Stored records

------------------------------

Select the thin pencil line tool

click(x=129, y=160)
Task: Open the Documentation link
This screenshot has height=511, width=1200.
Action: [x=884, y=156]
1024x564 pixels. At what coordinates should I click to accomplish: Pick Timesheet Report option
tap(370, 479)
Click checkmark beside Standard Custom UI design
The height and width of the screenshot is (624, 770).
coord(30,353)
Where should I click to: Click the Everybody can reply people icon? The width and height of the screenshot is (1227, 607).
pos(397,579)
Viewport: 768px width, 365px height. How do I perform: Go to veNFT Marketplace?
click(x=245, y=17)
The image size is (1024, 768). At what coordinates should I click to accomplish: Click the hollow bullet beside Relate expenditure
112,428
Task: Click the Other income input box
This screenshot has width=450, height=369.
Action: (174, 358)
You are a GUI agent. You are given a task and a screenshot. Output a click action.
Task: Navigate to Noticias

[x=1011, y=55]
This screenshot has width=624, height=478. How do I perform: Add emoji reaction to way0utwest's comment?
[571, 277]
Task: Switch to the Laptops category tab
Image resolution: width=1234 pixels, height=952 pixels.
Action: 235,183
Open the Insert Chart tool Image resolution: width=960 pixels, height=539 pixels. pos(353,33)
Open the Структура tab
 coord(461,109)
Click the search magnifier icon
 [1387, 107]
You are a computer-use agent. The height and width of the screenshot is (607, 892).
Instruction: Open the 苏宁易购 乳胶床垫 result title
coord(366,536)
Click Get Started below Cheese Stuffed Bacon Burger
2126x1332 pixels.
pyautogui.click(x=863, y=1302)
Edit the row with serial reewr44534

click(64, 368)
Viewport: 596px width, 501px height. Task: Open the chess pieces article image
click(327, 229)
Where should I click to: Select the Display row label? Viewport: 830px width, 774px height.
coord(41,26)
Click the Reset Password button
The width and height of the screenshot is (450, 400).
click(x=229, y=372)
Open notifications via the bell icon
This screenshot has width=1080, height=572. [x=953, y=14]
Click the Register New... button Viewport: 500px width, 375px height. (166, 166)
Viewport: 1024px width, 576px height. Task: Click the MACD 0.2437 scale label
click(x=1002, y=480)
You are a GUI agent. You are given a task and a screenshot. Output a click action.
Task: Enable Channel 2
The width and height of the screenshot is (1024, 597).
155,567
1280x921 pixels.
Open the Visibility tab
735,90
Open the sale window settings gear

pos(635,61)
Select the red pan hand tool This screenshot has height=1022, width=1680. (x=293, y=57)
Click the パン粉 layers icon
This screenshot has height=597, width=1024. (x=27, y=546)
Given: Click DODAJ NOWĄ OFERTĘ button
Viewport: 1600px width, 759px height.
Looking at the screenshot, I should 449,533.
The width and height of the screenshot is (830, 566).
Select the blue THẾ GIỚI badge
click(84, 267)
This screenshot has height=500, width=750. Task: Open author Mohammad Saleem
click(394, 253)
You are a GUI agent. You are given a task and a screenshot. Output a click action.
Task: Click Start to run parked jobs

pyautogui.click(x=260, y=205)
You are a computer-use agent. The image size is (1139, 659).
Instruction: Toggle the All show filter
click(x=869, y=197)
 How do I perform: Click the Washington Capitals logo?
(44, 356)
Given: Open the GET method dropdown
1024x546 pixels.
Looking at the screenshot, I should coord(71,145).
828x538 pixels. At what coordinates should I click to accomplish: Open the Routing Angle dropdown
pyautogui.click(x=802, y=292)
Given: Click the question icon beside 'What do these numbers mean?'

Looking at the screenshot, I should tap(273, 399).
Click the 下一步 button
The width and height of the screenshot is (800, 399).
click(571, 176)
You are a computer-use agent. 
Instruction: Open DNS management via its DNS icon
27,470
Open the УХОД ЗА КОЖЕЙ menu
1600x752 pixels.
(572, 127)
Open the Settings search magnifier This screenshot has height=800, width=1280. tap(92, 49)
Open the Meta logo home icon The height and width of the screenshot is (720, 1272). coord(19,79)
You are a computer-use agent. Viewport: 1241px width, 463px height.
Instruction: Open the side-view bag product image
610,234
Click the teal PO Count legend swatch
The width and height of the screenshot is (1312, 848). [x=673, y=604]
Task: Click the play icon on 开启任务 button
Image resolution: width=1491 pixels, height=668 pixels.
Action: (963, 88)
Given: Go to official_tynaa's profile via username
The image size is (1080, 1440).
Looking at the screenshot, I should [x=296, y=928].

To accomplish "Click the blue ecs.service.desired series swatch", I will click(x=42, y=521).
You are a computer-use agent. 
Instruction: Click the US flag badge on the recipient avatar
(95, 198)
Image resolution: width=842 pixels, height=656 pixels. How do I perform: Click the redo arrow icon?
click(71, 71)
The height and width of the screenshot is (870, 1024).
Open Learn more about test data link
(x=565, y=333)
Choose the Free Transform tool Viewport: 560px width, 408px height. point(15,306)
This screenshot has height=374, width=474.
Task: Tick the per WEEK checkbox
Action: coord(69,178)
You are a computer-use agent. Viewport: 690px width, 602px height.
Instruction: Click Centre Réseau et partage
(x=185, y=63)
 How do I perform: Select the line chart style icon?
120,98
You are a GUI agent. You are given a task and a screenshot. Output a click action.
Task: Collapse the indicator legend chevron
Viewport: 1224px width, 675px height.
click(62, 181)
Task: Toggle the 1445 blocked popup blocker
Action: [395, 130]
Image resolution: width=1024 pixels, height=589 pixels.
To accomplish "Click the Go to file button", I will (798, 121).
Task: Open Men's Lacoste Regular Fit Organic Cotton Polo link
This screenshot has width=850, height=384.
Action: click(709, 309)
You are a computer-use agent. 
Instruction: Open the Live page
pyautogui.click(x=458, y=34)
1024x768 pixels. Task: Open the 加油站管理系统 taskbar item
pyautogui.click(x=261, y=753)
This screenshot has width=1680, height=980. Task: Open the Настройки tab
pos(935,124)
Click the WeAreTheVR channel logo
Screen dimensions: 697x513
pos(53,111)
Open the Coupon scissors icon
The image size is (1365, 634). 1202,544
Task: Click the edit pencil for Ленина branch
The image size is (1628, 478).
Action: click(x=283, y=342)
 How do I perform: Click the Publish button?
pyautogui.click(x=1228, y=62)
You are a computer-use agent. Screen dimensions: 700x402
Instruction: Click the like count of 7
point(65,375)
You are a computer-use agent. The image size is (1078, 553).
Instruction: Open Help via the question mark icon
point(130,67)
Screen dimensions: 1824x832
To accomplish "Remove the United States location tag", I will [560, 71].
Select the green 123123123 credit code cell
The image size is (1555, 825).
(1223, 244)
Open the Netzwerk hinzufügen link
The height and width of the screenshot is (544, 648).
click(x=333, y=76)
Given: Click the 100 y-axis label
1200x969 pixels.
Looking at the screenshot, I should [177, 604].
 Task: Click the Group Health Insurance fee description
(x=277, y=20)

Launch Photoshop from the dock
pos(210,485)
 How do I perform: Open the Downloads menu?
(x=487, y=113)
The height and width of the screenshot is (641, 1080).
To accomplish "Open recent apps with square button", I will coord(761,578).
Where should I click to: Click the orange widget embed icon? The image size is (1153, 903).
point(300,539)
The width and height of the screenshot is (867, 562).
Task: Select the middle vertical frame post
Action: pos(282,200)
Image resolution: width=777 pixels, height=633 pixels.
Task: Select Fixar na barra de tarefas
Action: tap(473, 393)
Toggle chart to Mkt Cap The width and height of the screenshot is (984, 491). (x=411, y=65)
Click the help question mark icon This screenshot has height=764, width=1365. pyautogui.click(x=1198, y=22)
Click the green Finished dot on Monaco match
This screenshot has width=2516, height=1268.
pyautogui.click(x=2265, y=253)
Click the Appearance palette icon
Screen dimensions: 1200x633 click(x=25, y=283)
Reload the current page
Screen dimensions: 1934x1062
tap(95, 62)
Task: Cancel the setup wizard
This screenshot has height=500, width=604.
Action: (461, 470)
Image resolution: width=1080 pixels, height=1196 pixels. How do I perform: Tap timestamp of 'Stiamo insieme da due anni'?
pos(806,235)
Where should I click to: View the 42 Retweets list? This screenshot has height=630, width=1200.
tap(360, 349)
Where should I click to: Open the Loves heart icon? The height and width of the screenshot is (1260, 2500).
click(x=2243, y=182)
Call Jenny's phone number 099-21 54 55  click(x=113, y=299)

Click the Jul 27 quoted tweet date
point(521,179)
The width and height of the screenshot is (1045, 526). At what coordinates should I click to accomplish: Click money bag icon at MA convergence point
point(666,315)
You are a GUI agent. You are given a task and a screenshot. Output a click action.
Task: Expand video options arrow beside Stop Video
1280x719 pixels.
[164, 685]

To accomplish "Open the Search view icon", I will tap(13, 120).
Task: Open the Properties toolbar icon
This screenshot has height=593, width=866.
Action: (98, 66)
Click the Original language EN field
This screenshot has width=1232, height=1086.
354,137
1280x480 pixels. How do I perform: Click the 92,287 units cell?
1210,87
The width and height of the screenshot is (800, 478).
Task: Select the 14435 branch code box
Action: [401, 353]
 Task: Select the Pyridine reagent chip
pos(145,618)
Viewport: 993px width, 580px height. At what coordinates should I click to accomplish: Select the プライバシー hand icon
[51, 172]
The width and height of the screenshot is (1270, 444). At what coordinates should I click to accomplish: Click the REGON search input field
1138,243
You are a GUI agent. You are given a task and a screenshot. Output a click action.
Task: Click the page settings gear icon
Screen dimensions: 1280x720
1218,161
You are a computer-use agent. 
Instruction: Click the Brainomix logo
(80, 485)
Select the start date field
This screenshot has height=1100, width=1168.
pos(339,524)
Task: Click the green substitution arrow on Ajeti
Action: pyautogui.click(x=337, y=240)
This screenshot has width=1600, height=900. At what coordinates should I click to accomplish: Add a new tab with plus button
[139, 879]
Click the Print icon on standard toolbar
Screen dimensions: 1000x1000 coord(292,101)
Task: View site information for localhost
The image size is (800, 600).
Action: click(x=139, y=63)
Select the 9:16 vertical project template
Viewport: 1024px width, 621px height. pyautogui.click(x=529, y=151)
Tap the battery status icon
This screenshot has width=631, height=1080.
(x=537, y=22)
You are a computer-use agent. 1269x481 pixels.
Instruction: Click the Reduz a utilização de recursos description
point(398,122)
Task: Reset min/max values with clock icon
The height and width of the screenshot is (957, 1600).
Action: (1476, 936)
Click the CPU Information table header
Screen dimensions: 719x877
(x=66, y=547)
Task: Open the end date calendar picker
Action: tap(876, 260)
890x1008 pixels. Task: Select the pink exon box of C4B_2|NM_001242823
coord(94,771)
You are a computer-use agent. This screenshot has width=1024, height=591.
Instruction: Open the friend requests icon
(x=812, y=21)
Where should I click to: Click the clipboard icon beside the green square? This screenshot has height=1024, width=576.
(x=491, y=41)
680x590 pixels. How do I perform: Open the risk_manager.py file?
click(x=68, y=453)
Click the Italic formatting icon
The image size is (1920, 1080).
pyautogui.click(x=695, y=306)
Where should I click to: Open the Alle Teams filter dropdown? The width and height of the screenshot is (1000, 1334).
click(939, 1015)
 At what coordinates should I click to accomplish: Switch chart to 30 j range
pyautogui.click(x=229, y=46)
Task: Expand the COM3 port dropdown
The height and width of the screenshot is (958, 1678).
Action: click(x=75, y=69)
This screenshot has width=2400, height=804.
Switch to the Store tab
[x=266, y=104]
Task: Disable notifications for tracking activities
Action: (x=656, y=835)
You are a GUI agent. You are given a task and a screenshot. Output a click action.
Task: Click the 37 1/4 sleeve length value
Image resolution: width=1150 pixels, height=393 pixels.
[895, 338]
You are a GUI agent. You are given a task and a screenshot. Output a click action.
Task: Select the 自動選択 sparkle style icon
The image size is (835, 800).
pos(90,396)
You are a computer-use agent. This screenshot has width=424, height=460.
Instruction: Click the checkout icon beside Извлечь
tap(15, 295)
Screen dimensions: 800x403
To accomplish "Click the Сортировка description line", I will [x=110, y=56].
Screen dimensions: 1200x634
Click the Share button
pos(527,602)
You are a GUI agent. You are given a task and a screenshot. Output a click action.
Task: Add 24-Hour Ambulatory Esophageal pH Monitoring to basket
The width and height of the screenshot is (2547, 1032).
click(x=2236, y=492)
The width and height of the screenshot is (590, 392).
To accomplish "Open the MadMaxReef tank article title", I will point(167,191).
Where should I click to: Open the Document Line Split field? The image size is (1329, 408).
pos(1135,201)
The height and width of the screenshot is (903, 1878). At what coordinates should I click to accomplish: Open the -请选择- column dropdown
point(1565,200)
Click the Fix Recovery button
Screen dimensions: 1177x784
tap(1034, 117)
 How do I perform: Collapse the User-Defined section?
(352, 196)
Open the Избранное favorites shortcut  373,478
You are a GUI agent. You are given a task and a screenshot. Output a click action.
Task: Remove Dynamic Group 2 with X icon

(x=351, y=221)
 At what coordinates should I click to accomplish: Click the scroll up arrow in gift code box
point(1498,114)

------------------------------

WHAT YOU HAVE TO DO: Of the entries above, repeat exactly the lines between the line with "Select the blue THẾ GIỚI badge" and the line with "Given: Open the GET method dropdown", inclusive, and no others.

EXPECTED ANSWER:
Select the blue THẾ GIỚI badge
click(84, 267)
This screenshot has height=500, width=750. Task: Open author Mohammad Saleem
click(394, 253)
You are a GUI agent. You are given a task and a screenshot. Output a click action.
Task: Click Start to run parked jobs

pyautogui.click(x=260, y=205)
You are a computer-use agent. The image size is (1139, 659).
Instruction: Toggle the All show filter
click(x=869, y=197)
 How do I perform: Click the Washington Capitals logo?
(44, 356)
Given: Open the GET method dropdown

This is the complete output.